• _Text segment_:
..............................

Then, in 1977 Mexico started a major U.S. backed- anti narcotics offensive (“Operation Condor”), a massive action involving 10,000 troops the operation was headed by army general José Hernández- Toledo and PGR officer Carlos Aguilar- Garza. Officer Aguilar-Garza was then arrested in possession of six kilograms of heroin and cocaine in Tamaulipas in 1984 (Gootemberg, 1999: 187). Operation Condor was of massive importance for Mexico ‘it redefined the U.S.-Mexico relationship’ (Medel & Thoumi, 2014: 202) on the war on drugs.

Between 1975 and 1979 plantations of opium and marijuana within the Mexican territory were destroyed with joint U.S and Mexican government’s efforts. Some of the consequences regarding Operation Condor were that it started to slowly dilute the criminal drugtraficking organizations to the point where ‘less daring and smaller traffickers were out of business ensuring only the largest and best organized groups survived’. The groups that were able to remain, then gained: power, influence, weapons and as a consequence increased the use of violence (Medel & Thoumi, 2014: 203; Toro, 1995:17).

The analysis Medel and Thoumi discuss is how also Operation Condor had devastating consequences in terms of human rights violations, large-scale exodus of peasants to the cities. Revisioning Alda and her argument in regards of how ‘the war against drugs’ have increases in violence might be applicable in the analysis of Operation Condor.

Another example of joint U.S. and Mexican government and military operations to tackle organized crime worth mentioning for the purpose of this article would be the ‘Merida Initiative’ which is related with the previous example of the efforts made back in 2006. ‘a 1.4 billion bilateral security pact that focused on law enforcement, and through which Mexico received equipment and training. The plan was approved by the U.S. congress in 2008 (Medel & Thoumi, 2014: 209; U.S. Senate Caucus on International Narcotics Control, 2011: 35-38).

..............................

• _Recorded data_:
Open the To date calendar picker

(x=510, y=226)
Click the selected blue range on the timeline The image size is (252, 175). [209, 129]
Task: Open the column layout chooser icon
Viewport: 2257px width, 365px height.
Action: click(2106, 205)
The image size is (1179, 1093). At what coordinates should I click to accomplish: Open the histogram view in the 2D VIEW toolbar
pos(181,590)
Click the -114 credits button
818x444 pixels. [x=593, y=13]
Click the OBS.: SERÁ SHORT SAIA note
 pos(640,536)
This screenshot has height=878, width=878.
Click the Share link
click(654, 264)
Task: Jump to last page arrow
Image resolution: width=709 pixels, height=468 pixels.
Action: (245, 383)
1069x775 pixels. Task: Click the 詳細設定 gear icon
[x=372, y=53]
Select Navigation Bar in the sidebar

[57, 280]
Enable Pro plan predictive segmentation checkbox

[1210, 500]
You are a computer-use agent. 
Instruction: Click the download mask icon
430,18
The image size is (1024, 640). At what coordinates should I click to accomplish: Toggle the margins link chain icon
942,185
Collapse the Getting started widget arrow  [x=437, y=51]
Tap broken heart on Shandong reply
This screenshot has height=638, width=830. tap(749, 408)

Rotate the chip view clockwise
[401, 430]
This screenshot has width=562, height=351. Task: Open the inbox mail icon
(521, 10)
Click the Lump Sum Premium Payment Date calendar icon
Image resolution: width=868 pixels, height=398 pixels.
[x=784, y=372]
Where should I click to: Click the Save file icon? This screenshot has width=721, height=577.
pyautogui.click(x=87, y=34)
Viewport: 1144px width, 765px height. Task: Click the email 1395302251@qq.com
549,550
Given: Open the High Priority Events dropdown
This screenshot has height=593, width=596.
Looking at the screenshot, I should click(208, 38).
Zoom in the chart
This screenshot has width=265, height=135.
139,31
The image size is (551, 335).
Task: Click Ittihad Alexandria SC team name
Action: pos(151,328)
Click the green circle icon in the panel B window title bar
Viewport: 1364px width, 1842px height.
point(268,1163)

..............................

• _Requirement 1_:
Answer these questions from the text on Mexican anti-drug operations.
(a) How many troops did Operation Condor involve?
(b) Where and in what year was Officer Aguilar-Garza arrested?
(c) In what year did the U.S. Congress approve the Merida Initiative?
• _Requirement 2_: Reproduce the listing starting at the line that contains "Rotate the chip view clockwise" and ending at the last line of the listing. Substitute "Launch" for each "Open" and keep everything else the same.

• _Written reply 1_:
(a) 10,000 troops.
(b) In Tamaulipas, in 1984.
(c) 2008.

• _Written reply 2_:
Rotate the chip view clockwise
[401, 430]
This screenshot has width=562, height=351. Task: Launch the inbox mail icon
(521, 10)
Click the Lump Sum Premium Payment Date calendar icon
Image resolution: width=868 pixels, height=398 pixels.
[x=784, y=372]
Where should I click to: Click the Save file icon? This screenshot has width=721, height=577.
pyautogui.click(x=87, y=34)
Viewport: 1144px width, 765px height. Task: Click the email 1395302251@qq.com
549,550
Given: Launch the High Priority Events dropdown
This screenshot has height=593, width=596.
Looking at the screenshot, I should click(208, 38).
Zoom in the chart
This screenshot has width=265, height=135.
139,31
The image size is (551, 335).
Task: Click Ittihad Alexandria SC team name
Action: pos(151,328)
Click the green circle icon in the panel B window title bar
Viewport: 1364px width, 1842px height.
point(268,1163)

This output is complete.